The “reader pays” model was justified in the age of the “Gutenberg Galaxy” and its printed book. However, the cost of specialist journals increased much faster than inflation and library budgets. As a result, even libraries in prestigious universities like Harvard had to cancel subscriptions for budget reasons. This causes huge problems in relation to access.
In contrast, Open Access makes scientific literature accessible on the internet free of charge. Anyone who is interested can read the full texts of scientific articles, download them, copy them, print them, search through them, refer to them and use them in any other conceivable legal way without having to overcome financial, legal or technical barriers. The publication costs, the reviewing process, the archiving etc. are covered by fees or subsidies from foundations. Consequently, Open Access solves the problems of high costs and access, and even the legal difficulties surrounding the dissemination of scientific content. Unlike in other sectors, scientists have a strong interest in the widest possible dissemination of their intellectual property.
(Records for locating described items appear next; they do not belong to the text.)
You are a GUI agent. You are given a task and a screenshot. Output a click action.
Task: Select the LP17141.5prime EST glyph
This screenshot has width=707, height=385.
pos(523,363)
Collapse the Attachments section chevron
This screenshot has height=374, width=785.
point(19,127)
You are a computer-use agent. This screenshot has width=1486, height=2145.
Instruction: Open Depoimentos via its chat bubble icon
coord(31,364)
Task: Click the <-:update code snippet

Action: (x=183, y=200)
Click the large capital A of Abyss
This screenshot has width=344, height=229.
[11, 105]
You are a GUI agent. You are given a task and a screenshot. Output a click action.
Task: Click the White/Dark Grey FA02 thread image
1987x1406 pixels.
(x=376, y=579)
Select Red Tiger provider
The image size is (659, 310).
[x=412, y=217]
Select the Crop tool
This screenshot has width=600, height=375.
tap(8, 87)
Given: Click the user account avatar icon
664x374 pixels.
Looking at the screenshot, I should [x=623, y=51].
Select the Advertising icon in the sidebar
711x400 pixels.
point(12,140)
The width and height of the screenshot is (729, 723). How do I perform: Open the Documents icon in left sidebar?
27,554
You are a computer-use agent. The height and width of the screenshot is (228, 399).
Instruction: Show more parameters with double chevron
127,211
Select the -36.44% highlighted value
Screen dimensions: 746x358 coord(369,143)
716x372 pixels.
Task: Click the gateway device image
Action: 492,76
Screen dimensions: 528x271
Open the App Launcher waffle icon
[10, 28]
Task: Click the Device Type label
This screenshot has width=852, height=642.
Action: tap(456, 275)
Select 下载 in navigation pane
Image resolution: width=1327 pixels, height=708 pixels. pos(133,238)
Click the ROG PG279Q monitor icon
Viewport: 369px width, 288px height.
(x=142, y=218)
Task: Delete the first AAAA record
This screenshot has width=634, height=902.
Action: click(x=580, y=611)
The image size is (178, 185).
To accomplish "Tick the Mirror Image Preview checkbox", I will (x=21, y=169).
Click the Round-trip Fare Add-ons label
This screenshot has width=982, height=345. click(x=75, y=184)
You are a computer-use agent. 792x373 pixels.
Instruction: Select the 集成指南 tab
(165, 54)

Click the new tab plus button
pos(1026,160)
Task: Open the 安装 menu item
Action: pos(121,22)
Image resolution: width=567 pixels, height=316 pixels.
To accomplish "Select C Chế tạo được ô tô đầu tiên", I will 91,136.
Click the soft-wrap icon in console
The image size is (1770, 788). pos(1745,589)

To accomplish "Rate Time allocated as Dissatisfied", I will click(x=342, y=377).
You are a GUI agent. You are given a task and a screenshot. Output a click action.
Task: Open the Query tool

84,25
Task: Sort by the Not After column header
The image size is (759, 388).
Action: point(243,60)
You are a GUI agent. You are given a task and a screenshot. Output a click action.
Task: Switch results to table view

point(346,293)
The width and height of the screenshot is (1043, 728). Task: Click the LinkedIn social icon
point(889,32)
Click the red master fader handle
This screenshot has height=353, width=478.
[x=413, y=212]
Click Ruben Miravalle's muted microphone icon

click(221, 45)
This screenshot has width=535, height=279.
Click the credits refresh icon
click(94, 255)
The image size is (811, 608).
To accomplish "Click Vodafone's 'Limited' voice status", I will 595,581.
The developments appear to be happening hard and fast, the Open Access movement is gaining increasing numbers of supporters. Over 12,000 influential scientists now speak publicly against the business model of the major publishers and are refusing to publish with them. The first German excellence universities are cancelling subscriptions. In an official petition to the White House, thousands demanded free access to state-financed research. The British government and EU Commission also commented on the topic recently. Both would like to see the majority of research being published under Open Access in the years to come, and to witness the world of publishing being turned on its head.
The Max Planck Society is a co-founder of the Open Access movement. With the publication of the “Berlin Declaration on Open Access to Knowledge in the Sciences and Humanities” in 2003 and the subsequent annual conferences a process was launched that increased awareness of the topic of Open Access throughout the world.